A new study suggests that a tiny, icy world beyond Pluto harbors a thin, delicate atmosphere that may have been created by volcanic eruptions or a comet strike.
Just 300 miles or so across, this mini Pluto is thought to be the solar system’s smallest object yet with a clearly detected global atmosphere bound by gravity, said lead researcher Ko Arimatsu of the National Astronomical Observatory of Japan.
“This is an amazing development, but it sorely needs independent verification. The implications are profound if verified,” said Southwest Research Institute’s Alan Stern, the lead scientist behind NASA’s New Horizons mission to Pluto and beyond. He was not involved in the study.
If confirmed, the rock would become just the second world past Neptune in our solar system to host an atmosphere — after only Pluto itself.
The finding offers fresh insight into our solar system’s farthest, coldest objects in a region known as the Kuiper Belt. Researchers used three telescopes in Japan to observe the object in 2024 as it passed in front of a background star, briefly dimming the starlight.
“It changes our view of small worlds in the solar system, not only beyond Neptune,” Arimatsu said in an email. Finding an atmosphere around such a small object was “genuinely surprising,” he added, and challenges “the conventional view that atmospheres are limited to large planets, dwarf planets and some large moons.”
Ko Arimatsu/AP
This so-called minor planet — formally known as (612533) 2002 XV93 — is considered a plutino, circling the sun twice in the time it takes Neptune to complete three solar orbits. At the time of the study, it was more than 3.4 billion miles away, farther than even Pluto, the only other object in the Kuiper Belt with an observed atmosphere.
This cosmic iceball’s atmosphere is believed to be 5 million to 10 million times thinner than Earth’s protective atmosphere, according to the study appearing Monday in the journal Nature Astronomy.

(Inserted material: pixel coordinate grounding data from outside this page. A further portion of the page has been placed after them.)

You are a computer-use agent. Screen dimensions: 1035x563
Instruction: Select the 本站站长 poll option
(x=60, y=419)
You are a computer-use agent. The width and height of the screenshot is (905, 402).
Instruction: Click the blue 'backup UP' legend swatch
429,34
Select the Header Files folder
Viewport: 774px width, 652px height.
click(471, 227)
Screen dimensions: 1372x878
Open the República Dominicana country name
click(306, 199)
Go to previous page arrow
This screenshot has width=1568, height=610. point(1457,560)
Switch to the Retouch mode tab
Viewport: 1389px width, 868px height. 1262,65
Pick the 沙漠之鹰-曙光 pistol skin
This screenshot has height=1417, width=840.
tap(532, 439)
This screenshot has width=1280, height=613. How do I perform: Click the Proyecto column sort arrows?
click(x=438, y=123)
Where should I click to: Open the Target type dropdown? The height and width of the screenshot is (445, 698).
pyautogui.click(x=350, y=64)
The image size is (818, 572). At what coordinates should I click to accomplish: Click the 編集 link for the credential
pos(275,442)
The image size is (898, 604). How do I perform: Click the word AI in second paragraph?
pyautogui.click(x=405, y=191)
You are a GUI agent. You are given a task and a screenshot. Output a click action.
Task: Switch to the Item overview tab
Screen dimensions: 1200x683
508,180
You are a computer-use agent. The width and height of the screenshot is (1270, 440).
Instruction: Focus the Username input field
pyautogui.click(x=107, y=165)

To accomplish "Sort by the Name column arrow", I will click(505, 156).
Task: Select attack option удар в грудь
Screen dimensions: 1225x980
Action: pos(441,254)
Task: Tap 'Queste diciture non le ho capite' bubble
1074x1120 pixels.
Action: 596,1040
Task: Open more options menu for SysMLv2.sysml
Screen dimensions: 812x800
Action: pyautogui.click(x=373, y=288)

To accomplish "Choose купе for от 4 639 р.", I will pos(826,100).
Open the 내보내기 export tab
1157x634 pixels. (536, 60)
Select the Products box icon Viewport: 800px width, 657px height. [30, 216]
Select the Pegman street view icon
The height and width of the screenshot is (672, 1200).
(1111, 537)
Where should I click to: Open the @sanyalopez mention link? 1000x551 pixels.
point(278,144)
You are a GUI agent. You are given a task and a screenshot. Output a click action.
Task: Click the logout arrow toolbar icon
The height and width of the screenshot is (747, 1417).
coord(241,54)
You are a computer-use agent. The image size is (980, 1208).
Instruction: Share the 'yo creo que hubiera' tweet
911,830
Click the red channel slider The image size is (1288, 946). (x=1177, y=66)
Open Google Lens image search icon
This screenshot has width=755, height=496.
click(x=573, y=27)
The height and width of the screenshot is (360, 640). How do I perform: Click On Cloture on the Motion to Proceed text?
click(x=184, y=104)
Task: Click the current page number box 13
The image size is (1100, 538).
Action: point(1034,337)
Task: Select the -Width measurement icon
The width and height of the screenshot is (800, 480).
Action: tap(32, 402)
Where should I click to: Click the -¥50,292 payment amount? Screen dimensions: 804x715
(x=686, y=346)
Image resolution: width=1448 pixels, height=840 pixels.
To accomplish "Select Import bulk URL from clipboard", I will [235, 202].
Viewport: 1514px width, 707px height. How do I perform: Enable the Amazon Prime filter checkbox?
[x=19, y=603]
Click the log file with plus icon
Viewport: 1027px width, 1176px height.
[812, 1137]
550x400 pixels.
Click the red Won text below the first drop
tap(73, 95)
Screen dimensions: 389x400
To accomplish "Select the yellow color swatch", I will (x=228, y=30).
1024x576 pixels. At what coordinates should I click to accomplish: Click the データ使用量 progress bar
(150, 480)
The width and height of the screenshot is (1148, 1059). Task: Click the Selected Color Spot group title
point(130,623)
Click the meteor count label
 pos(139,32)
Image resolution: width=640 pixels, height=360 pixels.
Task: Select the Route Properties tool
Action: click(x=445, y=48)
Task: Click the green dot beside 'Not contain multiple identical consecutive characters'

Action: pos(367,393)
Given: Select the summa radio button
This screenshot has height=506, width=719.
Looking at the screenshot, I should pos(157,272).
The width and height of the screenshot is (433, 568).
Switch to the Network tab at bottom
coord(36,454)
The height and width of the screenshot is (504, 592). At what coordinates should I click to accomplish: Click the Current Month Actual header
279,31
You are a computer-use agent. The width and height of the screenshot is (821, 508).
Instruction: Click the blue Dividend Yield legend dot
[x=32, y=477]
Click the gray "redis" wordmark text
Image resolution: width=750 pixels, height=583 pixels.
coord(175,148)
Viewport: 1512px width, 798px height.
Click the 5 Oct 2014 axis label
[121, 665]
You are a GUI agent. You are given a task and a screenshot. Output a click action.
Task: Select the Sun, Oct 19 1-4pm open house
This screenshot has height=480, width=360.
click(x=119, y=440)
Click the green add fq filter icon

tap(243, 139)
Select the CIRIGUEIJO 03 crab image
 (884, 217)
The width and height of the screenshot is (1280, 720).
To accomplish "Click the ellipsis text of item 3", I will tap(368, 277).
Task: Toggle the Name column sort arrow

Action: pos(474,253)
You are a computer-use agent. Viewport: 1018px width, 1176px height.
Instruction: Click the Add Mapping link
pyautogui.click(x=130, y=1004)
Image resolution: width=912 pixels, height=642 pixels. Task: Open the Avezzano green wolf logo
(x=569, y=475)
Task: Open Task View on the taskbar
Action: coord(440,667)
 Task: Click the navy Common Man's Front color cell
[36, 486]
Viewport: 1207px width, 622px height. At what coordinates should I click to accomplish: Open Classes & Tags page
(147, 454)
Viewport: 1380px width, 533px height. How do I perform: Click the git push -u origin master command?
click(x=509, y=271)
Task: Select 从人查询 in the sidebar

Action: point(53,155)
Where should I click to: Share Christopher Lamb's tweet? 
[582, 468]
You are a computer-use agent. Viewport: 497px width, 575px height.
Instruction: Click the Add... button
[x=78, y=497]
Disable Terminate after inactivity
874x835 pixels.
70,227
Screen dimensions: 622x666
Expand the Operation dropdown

It’s 50 to 100 times thinner than even Pluto’s tenuous atmosphere. The likeliest atmospheric chemicals are methane, nitrogen or carbon monoxide, any of which could reproduce the observed dimming as the object passed before the star, according to Arimatsu.
Further observations, especially by NASA’s Webb Space Telescope, could verify the makeup of the atmosphere, according to Arimatsu.
Ice volcanoes or comet collision?
The researchers could not say for sure what created the atmosphere, which is nowhere near thick enough to support life.
But they suggested it could have been made by gas being shot out from the world’s interior by erupting ice volcanoes.
Or it could have been kicked up by a comet smashing into the world, which would mean it will gradually disappear.
Jose-Luis Ortiz, a Spanish astronomer not involved in the research who studies dwarf planets beyond Neptune, said the results were interesting, but urged caution.
“I still doubt that it is an atmosphere. We need more data,” he told AFP.
An alternative explanation for the observations could be that the object has a ring close to its body, Ortiz said.
Ko Arimatsu acknowledged that he could not rule out “exotic alternatives” to an atmosphere.
However, “a nearly edge-on ring does not seem consistent with the main features of our observations,” he added.
Both astronomers called for further observations to reveal more about this strange world — particularly with the James Webb space telescope.
There have also been suggestions that a dwarf planet called Makemake, which is slightly smaller than Pluto, could have a very thin atmosphere, though some scientists are skeptical. Pluto was long considered our ninth planet, but in 2006 the International Astronomical Union reclassified Pluto as a dwarf planet.
Last week, NASA administrator Jared Isaacman suggested the space agency was considering reinstating Pluto as a fully-fledged planet.
“I am very much in the camp of ‘make Pluto a planet again,'” Isaacman said.
Isaacman made the comments while endorsing a proposal to halve NASA’s science budget, raising concerns among some astronomers.
“It’s wild to ‘make Pluto a planet again’ while decimating the careers of those of us that study it!” planetary scientist Adeene Denton wrote on Bluesky.